There have been many occasions where I have played a game to reach a situation where I have faced a tough choice of some kind. A typical method to select the optimal resolution is to save the game, test the different alternatives and see which one leads to the best immediate result. When I played Life Is Strange I realised that it is a game where this behaviour is the actual main mechanism.
The game begins when the protagonist, Max, experiences a tornado destroying the town of Arcadia Bay, Oregon. This event turns out to be only a realistic vision when Max wakes up in her photography class. She is a senior year high school student of Blackwell Academy and she is very fond of her instant camera which she uses to record major and minor events of her life. In order to recover from the shocking tornado vision she visits the restroom where she takes a photo of a butterfly. And witnesses a murder of a girl. And realises that she somehow has gained the power to rewind time and the ability to make changes in the flow of events. Thus she saves the girl who turns out to be Chloe, Max’s best friend growing up, and the story starts from there.

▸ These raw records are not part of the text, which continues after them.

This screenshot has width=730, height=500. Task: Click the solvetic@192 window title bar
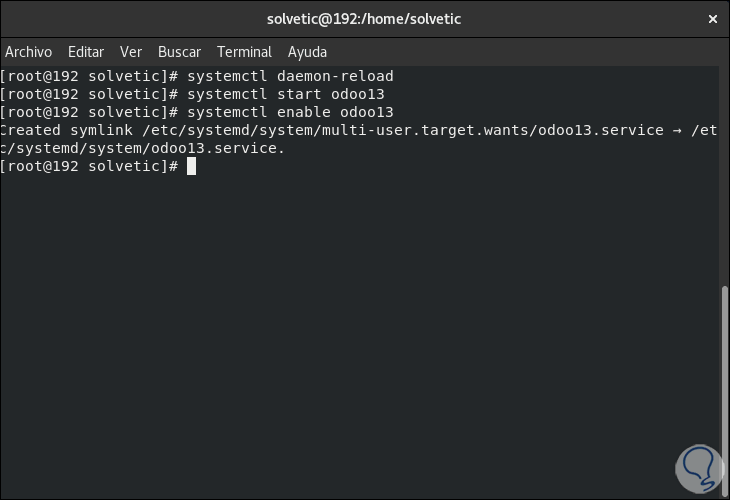(364, 18)
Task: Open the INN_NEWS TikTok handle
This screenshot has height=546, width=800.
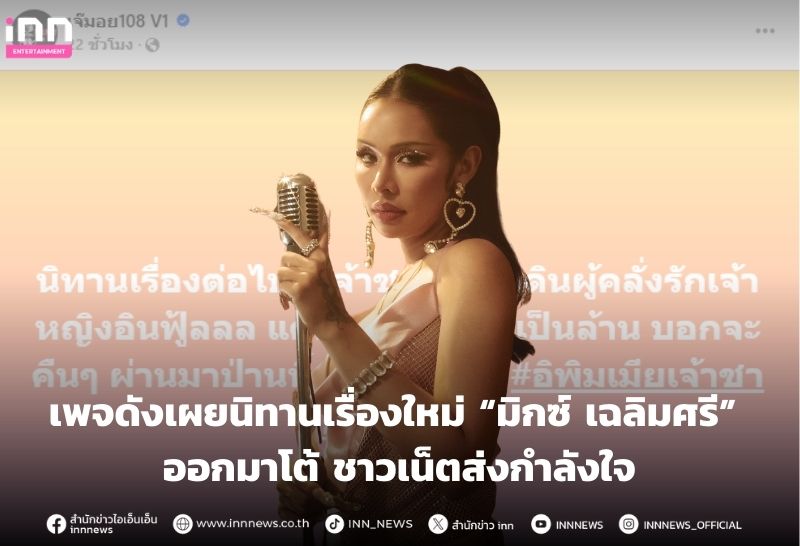Action: click(x=380, y=524)
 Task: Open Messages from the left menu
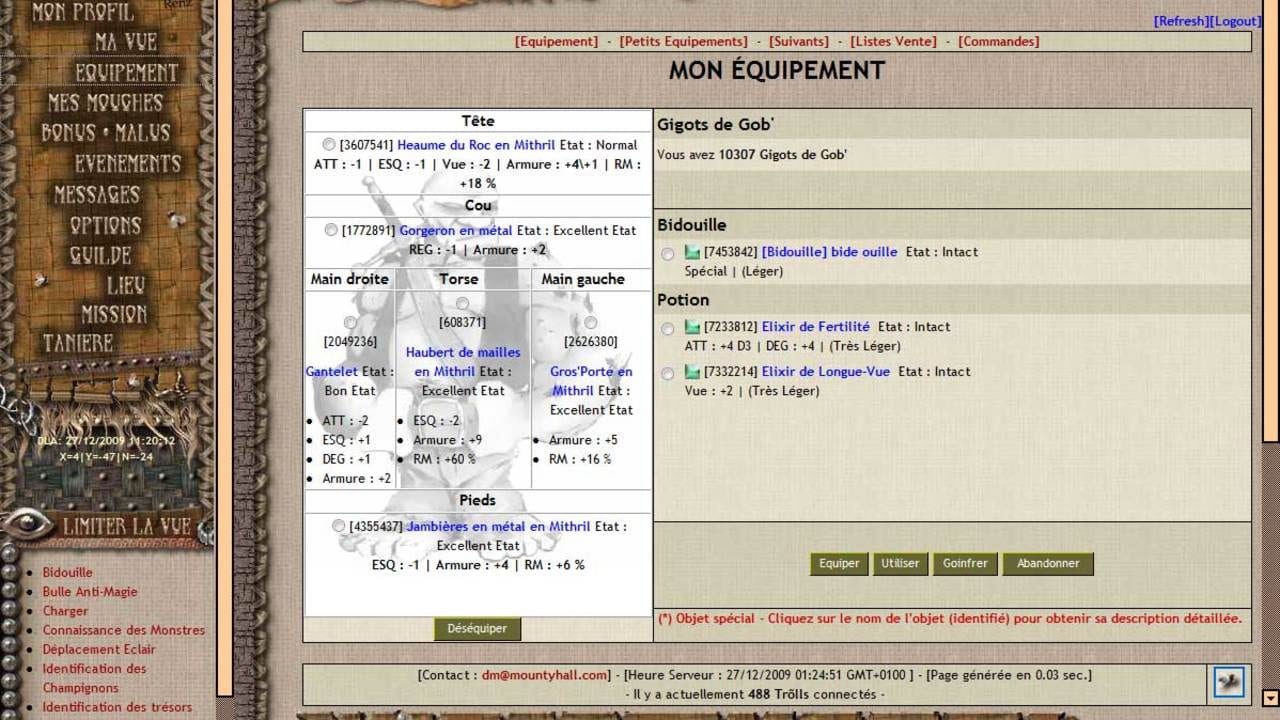coord(97,194)
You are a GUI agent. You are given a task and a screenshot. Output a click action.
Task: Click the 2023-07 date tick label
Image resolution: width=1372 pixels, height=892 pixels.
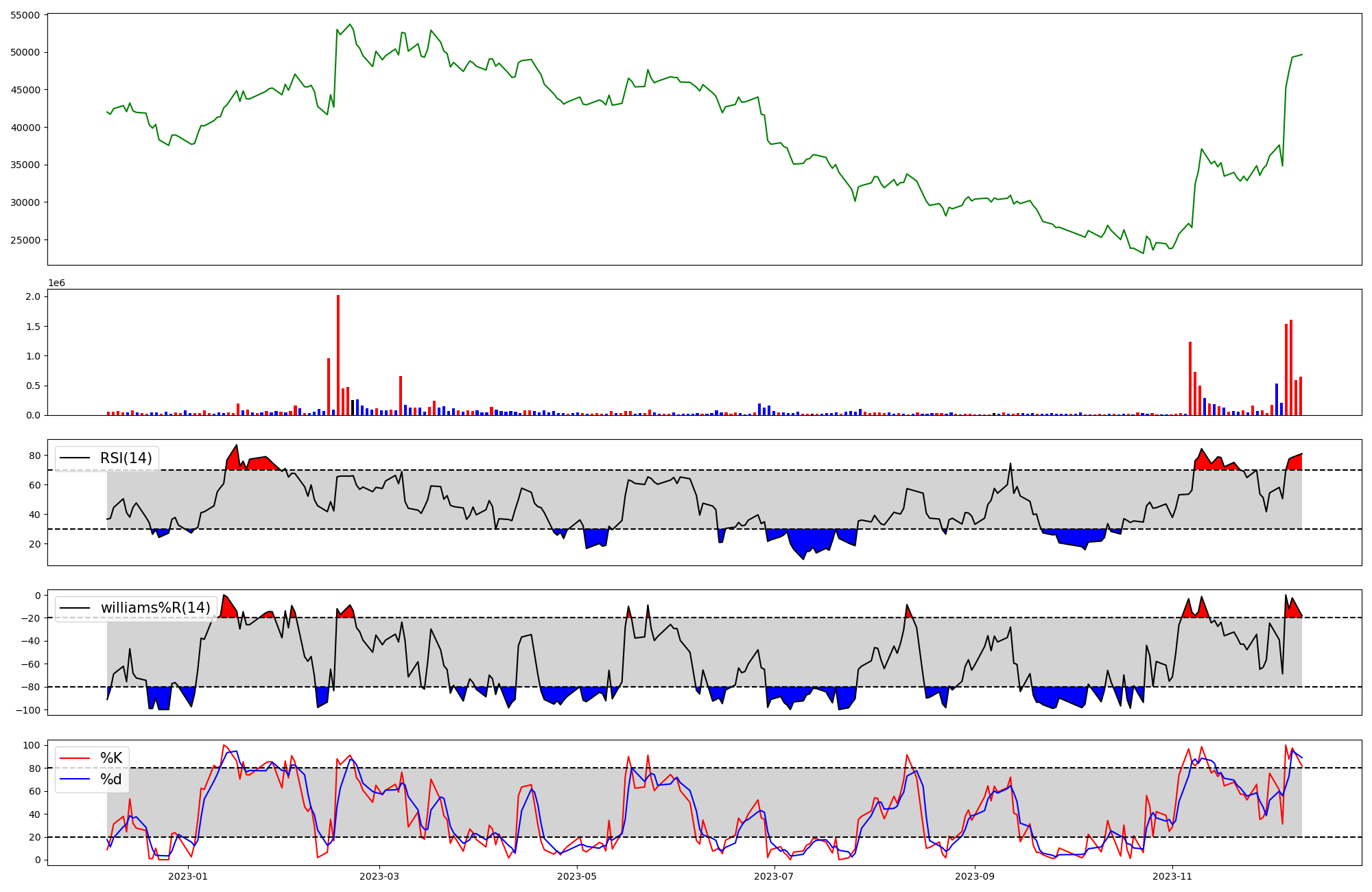pos(774,876)
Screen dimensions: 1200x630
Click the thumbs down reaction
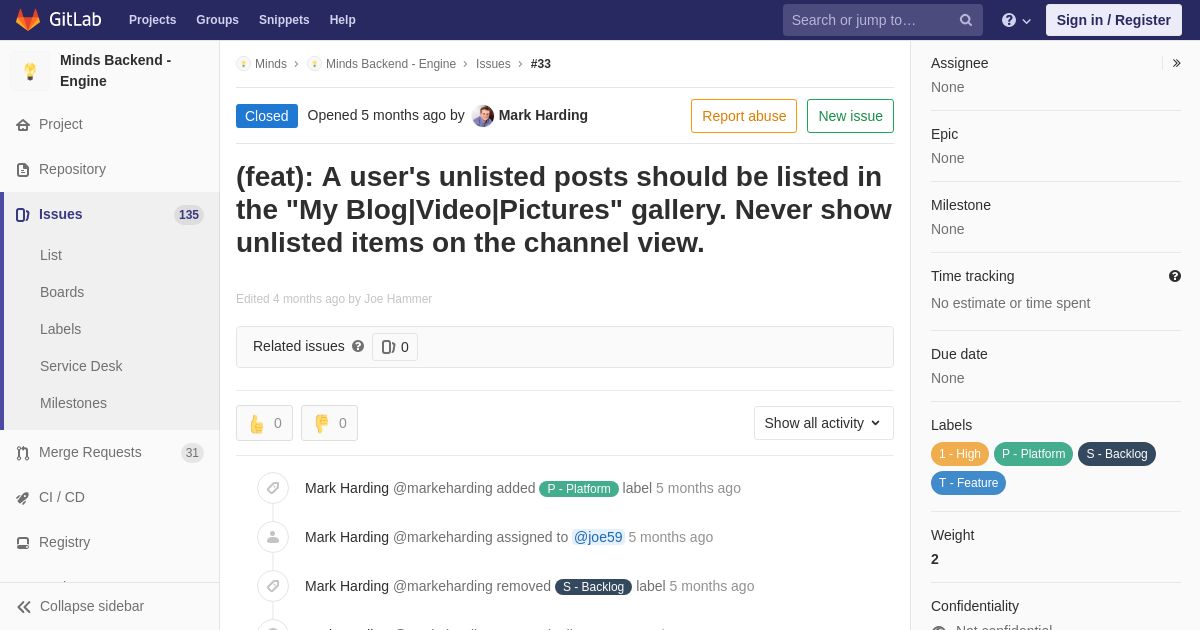[x=329, y=423]
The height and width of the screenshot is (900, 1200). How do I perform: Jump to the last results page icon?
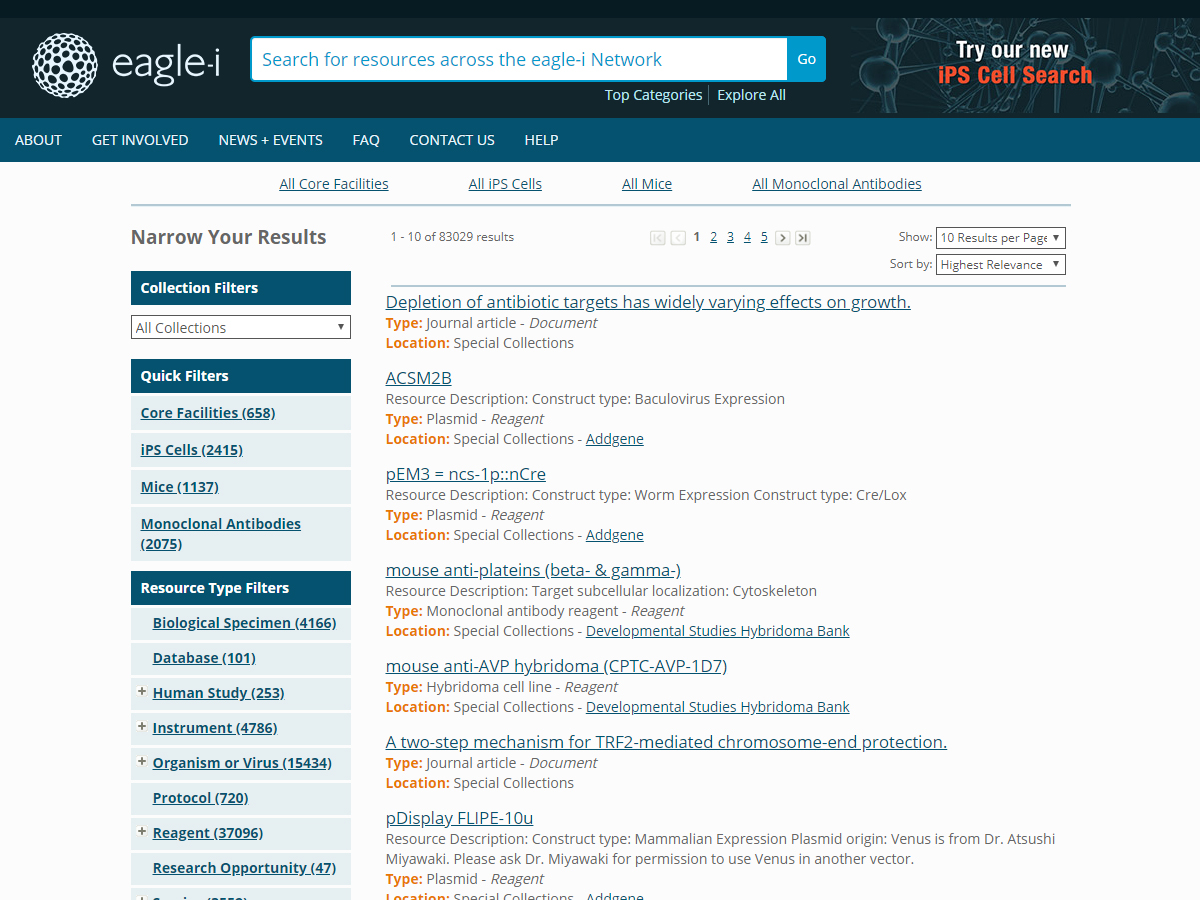[802, 238]
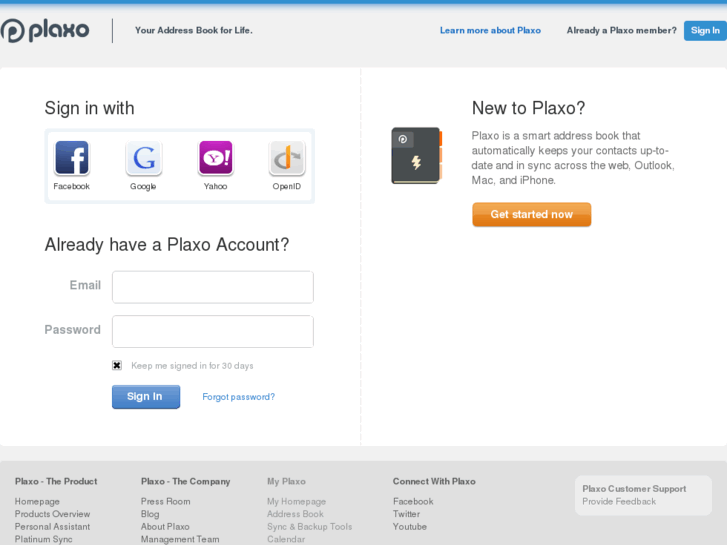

Life Is Strange is more an interactive story than a game. It is therefore very strange that I really liked the game despite feeling that the story is rather bad. It is certainly an interesting concept, but the story as a whole only explores a very limited range of possibilites with a time rewinding power and some of the plotline feels somewhat strained. The reason I like the game so much is instead the excellent storytelling and the atmosphere. The teenagers in school seemed at first to be extremely stereotypical but as the game moved on they started to feel like actual human beings, and in the end I really cared about almost all characters in the game. My feelings tend to be easily manipulated when I read books or watch films, but this is one of the rare occasions I have had these feelings playing a computer game. That is also the reason why I ignore that the tempo of the game is very uneven with some unnecessarily tedious tasks (for instance finding five bottles in a scrapyard that contains only those five bottles), and that the interface feels a bit clumsy. The characters have stayed in my head for several days already, and it seems that they will remain there for some time. I believe that is good.